▶ **ACTION ITEM**
Print the entries exactly; no image belongs in the copy.

▶ **EXERCISE MATERIALS**
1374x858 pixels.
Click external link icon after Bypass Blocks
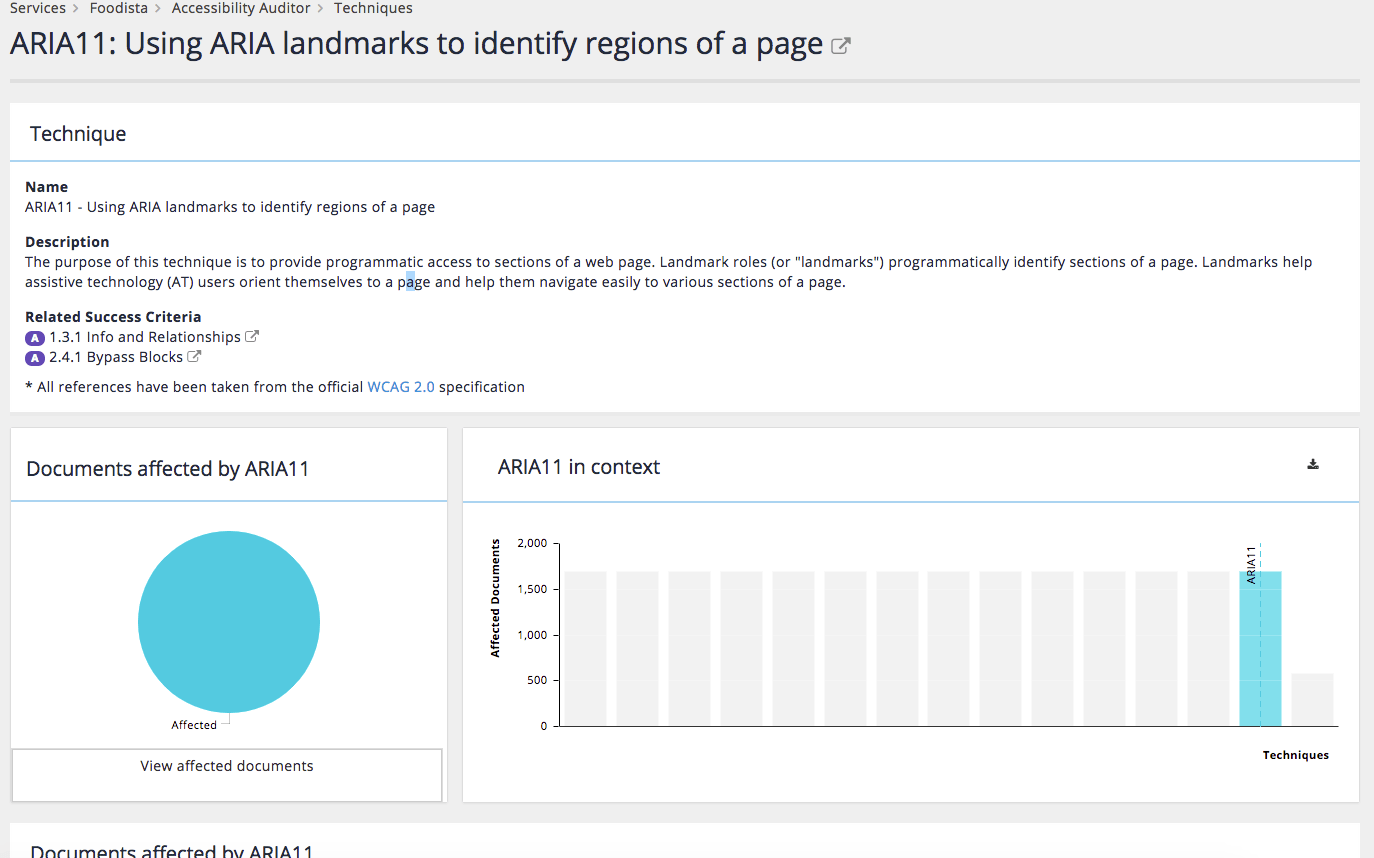tap(195, 357)
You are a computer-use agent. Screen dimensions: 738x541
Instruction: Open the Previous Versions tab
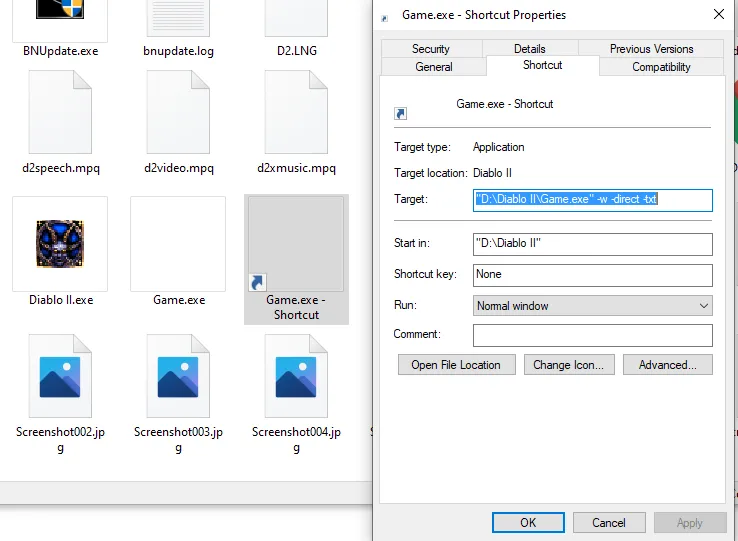pyautogui.click(x=651, y=49)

▶ **ANSWER TO THE EXERCISE**
1374x858 pixels.
Click external link icon after Bypass Blocks
tap(195, 357)
You are a computer-use agent. Screen dimensions: 738x541
Instruction: Open the Previous Versions tab
pyautogui.click(x=651, y=49)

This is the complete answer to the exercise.